Stored data:
-----

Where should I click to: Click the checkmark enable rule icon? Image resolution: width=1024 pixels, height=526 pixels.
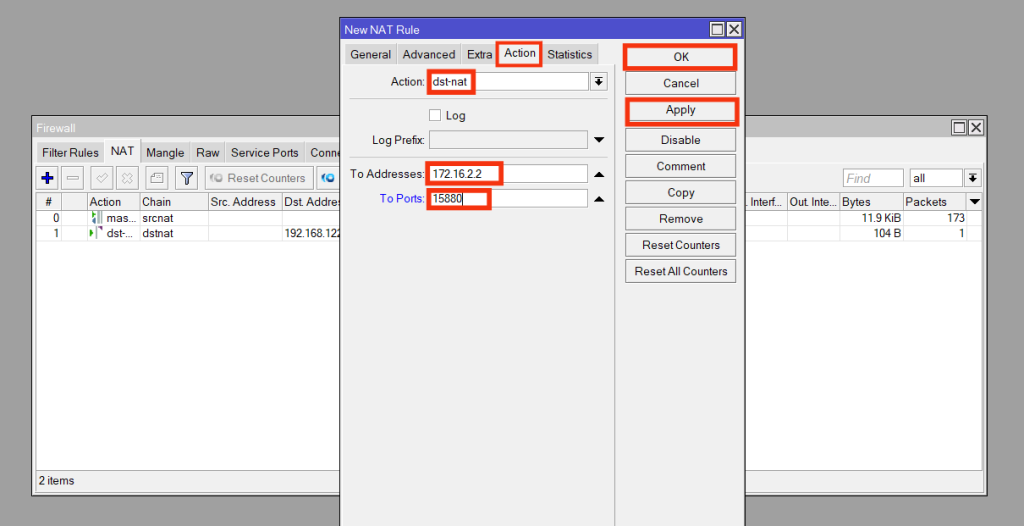tap(101, 178)
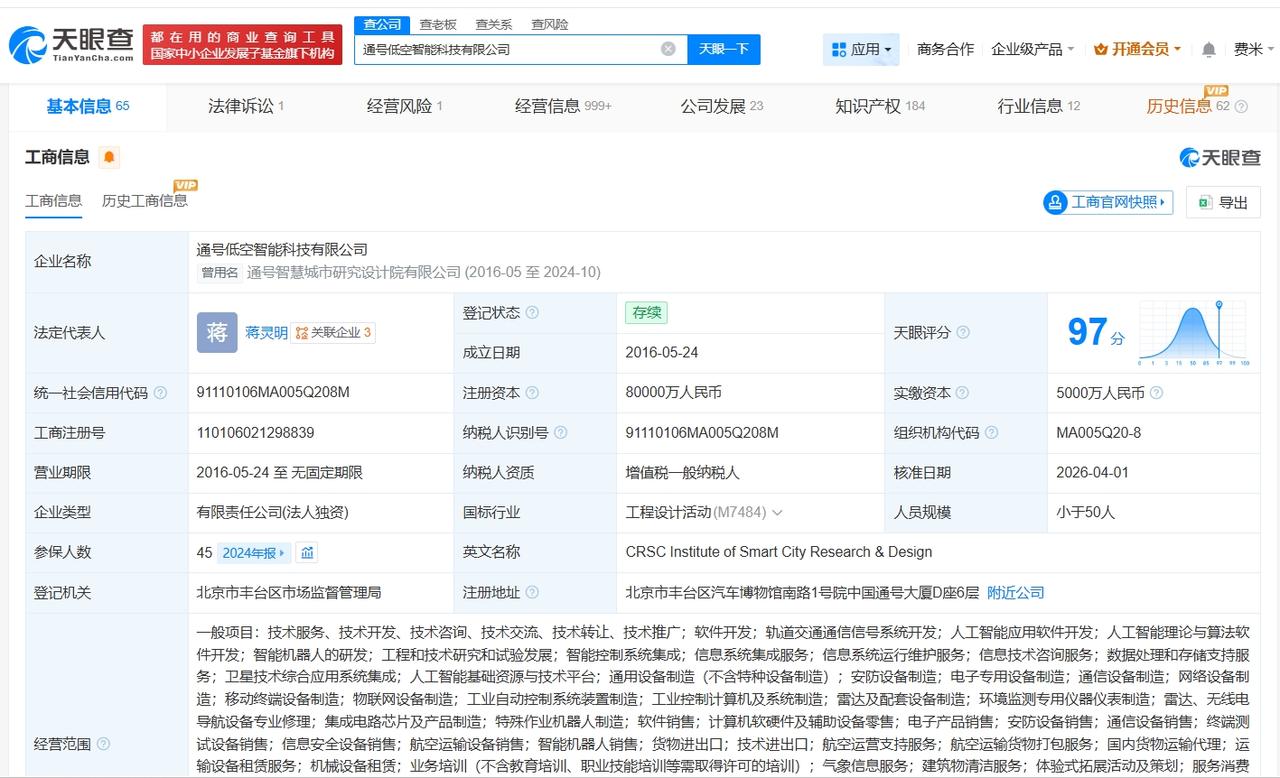
Task: Select the 知识产权 tab
Action: 879,106
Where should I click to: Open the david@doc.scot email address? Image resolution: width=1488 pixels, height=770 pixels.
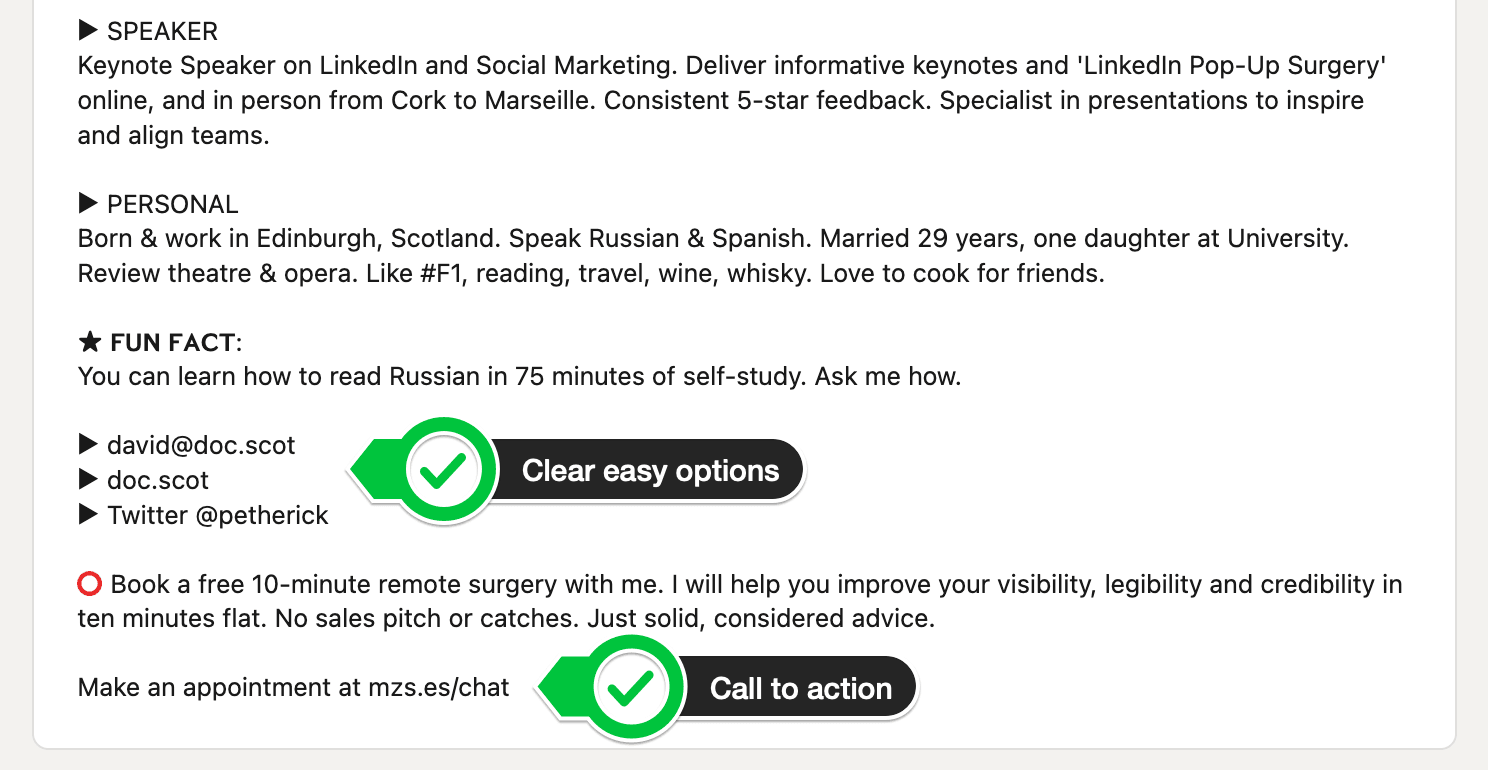(x=202, y=445)
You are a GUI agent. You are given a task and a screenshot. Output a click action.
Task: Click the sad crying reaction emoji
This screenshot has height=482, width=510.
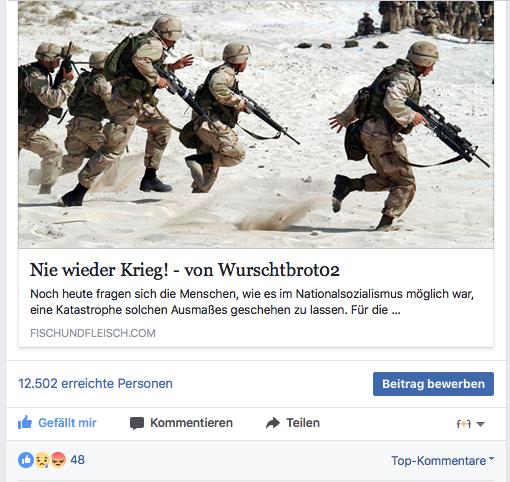[42, 460]
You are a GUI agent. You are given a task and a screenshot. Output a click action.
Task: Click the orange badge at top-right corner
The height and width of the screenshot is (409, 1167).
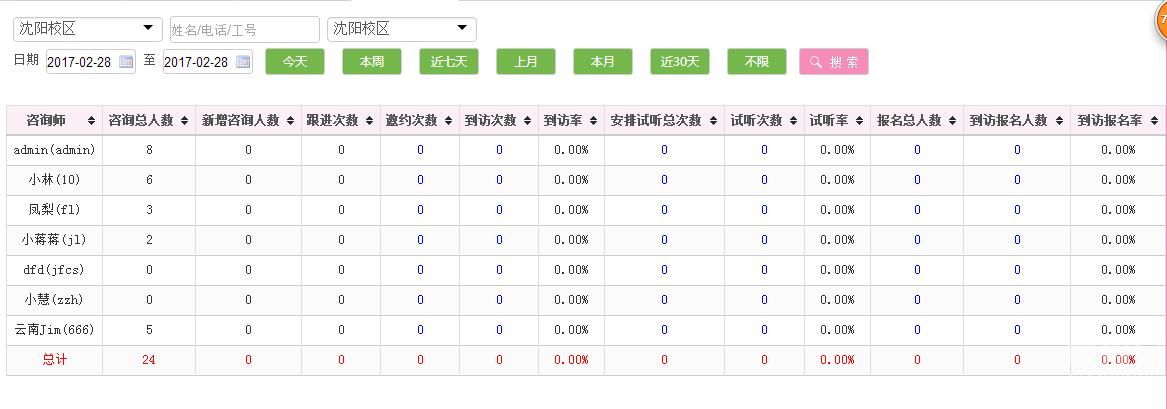pos(1161,16)
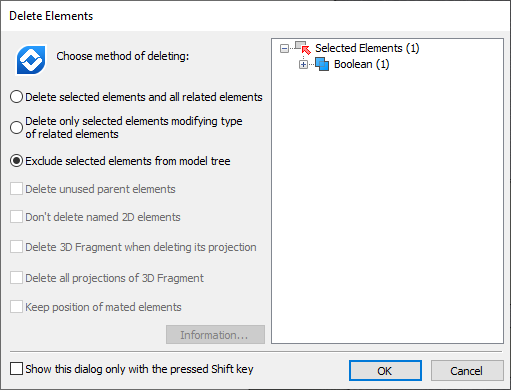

-----

_WHAT IS REQUIRED_: Pictures are not part of the copy. Extract exactly the lines from the line containing "This screenshot has height=482, width=510." through the final line of the entries above, both included.

_SOLUTION TO THIS PROBLEM_:
This screenshot has height=482, width=510.
[42, 460]
You are a GUI agent. You are given a task and a screenshot. Output a click action.
Task: Click the orange badge at top-right corner
The height and width of the screenshot is (409, 1167).
pos(1161,16)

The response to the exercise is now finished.